REPUBLIKA.CO.ID, JAKARTA -- Tim Hukum Prabowo-Gibran menanggapi enteng keterangan para ahli dan saksi yang memberikan kesaksian di persidangan gugatan sengketa Pemilu pada Senin (1/4/2024). Keterangan ahli dan saksi dari Tim Anies Baswedan-Muhaimin Iskandar 'AMIN' dianggap tidak relevan untuk menjadi bukti dugaan kecurangan Pemilu 2024.
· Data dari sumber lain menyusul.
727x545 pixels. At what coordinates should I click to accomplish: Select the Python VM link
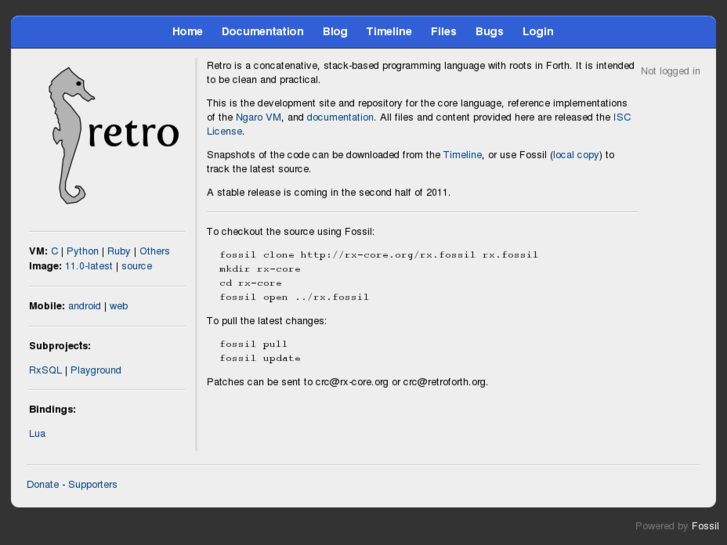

"Dari semua saksi dan ahli yang dihadirkan di sini sudah kami simak baik-baik, kami juga sudah ajukan pertanyaan yang cukup tajam kepada mereka, jadi pada prinsipnya bukan sesuatu yang luar biasa dari keterangan saksi dan ahli," kata Ketua Tim Hukum Prabowo-Gibran Yusril Ihza Mahendra saat konferensi pers di Gedung MK, Jakarta, Senin (1/4/2024).
Menurut pandangan Yusril, keterangan ahli dan saksi yang dihadirkan oleh Tim AMIN tidak memiliki arti yang bermakna. Sehingga pihaknya santai saja menanggapi hal tersebut.
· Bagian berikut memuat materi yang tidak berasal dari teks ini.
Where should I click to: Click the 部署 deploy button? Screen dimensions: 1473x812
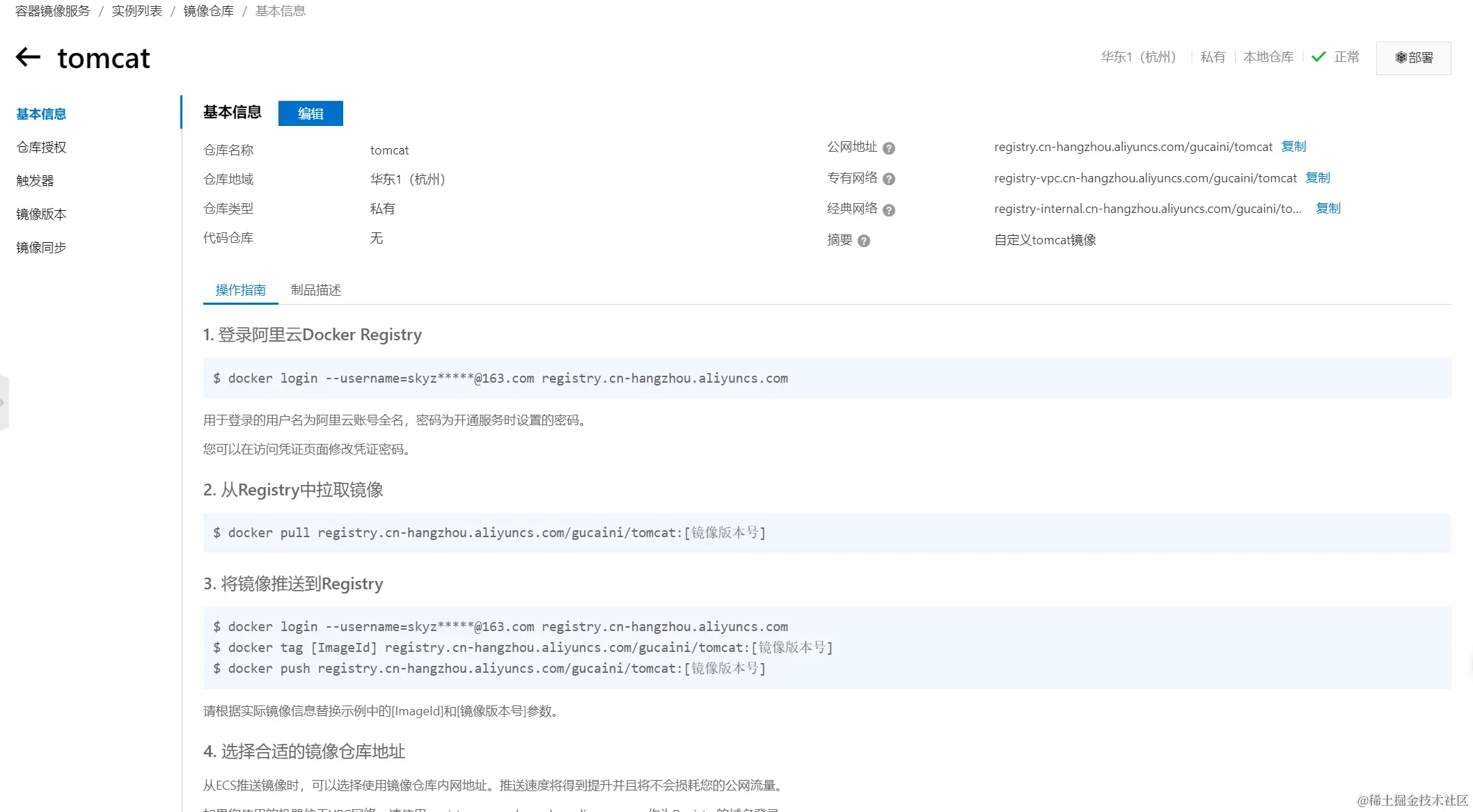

"Intinya, menurut kami, saksi dan ahli yang dihadirkan itu tidak menerangkan apa apa. Hanya ngomong saja, dan tidak begitu relevan untuk dijadikan bukti di sebuah persidangan," ujar dia.
Lebih lanjut, Yusril bahkan menganggap bahwa keterangan ahli dan saksi dari tim AMIN menggambarkan bahwa pemohon akan kalah dalam gugatan Perselisihan Hasil Pemilihan Umum (PHPU) ini. "Oleh karena itu, kami berkeyakinan, dari pernyataan-pernyataan itu MK akan menolak (permohonan atau petitum tim AMIN)," kata dia optimistis.
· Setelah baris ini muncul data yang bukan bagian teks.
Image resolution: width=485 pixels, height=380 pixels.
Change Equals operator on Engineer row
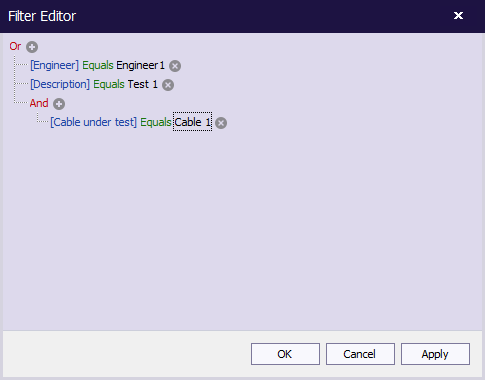coord(98,65)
Dalam kesempatan yang sama, kuasa hukum lainnya, Hotman Paris bahkan menganggap keterangan ahli dan saksi di persidangan tersebut lucu. Beberapa kali, Hotman juga melemparkan tawa.
"Sepertinya mereka sangat kacau balau dalam membuat settingan," tuturnya.
Hotman mencontohkan hal lucu dan kacau yang dimaksud diantaranya Peraturan KPU (PKPU) mengenai batas usia minimal 40 tahun yang kerap disampaikan tim AMIN jadi dalil pelanggaran pencalonan Gibran Rakabuming Raka.
Menurut Hotman, putusan MK Nomor 90 soal batasan usia yang diubah dengan narasi boleh mencalonkan diri sebagai capres/cawapres jika pernah menjadi kepala daerah, cukup menjadi dasar hukum, tanpa perlu mengubah PKPU.
"Yang kedua yang paling lucu bikin saya ketawa adalah ada ahli mengatakan bahwa Jokowi melanggar Undang-Undang korupsi, bansos, melanggar UU APBN, pertanyaannya bagaimana mungkin MK memutus mengabulkan permohonan mereka dengan mengatakan Jokowi melanggar Undang-Undang Tipikor dan melanggar UU APBN, sedangkan Jokowi dan menterinya bukan pihak dalam perkara ini," jelasnya.
"Dan MK tidak punya kapasitas untuk menentukan apakah ada korupsi atau tidak, makanya saya bilang tadi, saya ketawa," lanjutnya sambil tertawa.